WHAT THE TASK ASKS
From the very first line down to the line containing "Given: Click the green-red rating ratio bar", write out the material exactly as it appears, and no more.

---

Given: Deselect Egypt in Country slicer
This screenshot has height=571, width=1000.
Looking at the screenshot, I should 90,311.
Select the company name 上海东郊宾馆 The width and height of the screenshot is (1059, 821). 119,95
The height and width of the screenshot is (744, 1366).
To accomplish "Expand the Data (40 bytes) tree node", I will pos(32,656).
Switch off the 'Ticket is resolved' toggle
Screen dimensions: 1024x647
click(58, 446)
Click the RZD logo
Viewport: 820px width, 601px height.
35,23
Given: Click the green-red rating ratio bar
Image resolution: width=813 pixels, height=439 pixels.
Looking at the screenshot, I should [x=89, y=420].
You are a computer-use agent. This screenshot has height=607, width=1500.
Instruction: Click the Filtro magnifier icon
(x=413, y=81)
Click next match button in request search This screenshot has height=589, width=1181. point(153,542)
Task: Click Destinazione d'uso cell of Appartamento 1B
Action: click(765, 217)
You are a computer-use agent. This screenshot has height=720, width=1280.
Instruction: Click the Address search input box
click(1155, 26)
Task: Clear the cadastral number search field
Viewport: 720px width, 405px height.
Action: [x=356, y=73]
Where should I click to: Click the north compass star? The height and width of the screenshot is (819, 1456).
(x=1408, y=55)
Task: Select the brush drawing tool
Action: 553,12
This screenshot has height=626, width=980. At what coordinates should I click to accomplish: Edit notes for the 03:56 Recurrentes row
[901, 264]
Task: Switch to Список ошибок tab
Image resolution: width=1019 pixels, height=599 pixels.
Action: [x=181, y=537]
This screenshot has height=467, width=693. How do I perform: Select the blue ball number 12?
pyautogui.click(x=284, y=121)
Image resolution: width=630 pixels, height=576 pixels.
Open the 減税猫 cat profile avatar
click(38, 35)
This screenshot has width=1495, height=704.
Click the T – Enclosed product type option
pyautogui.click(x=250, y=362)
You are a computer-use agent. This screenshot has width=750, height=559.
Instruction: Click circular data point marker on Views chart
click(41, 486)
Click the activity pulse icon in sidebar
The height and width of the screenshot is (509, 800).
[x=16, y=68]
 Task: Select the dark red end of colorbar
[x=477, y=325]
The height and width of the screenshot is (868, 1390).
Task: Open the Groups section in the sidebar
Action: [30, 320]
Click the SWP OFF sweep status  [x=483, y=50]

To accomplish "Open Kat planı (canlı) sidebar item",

---

EXPECTED ANSWER
Given: Deselect Egypt in Country slicer
This screenshot has height=571, width=1000.
Looking at the screenshot, I should 90,311.
Select the company name 上海东郊宾馆 The width and height of the screenshot is (1059, 821). 119,95
The height and width of the screenshot is (744, 1366).
To accomplish "Expand the Data (40 bytes) tree node", I will pos(32,656).
Switch off the 'Ticket is resolved' toggle
Screen dimensions: 1024x647
click(58, 446)
Click the RZD logo
Viewport: 820px width, 601px height.
35,23
Given: Click the green-red rating ratio bar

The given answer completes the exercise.